§ **Activity**
Your answer must match the material exactly, line for line.

§ **Data**

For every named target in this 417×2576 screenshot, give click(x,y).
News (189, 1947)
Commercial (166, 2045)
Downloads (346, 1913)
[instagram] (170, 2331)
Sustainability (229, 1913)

§ **Response**
For every named target in this 417×2576 screenshot, give click(x,y).
News (189, 1947)
Commercial (166, 2045)
Downloads (346, 1913)
[instagram] (170, 2331)
Sustainability (229, 1913)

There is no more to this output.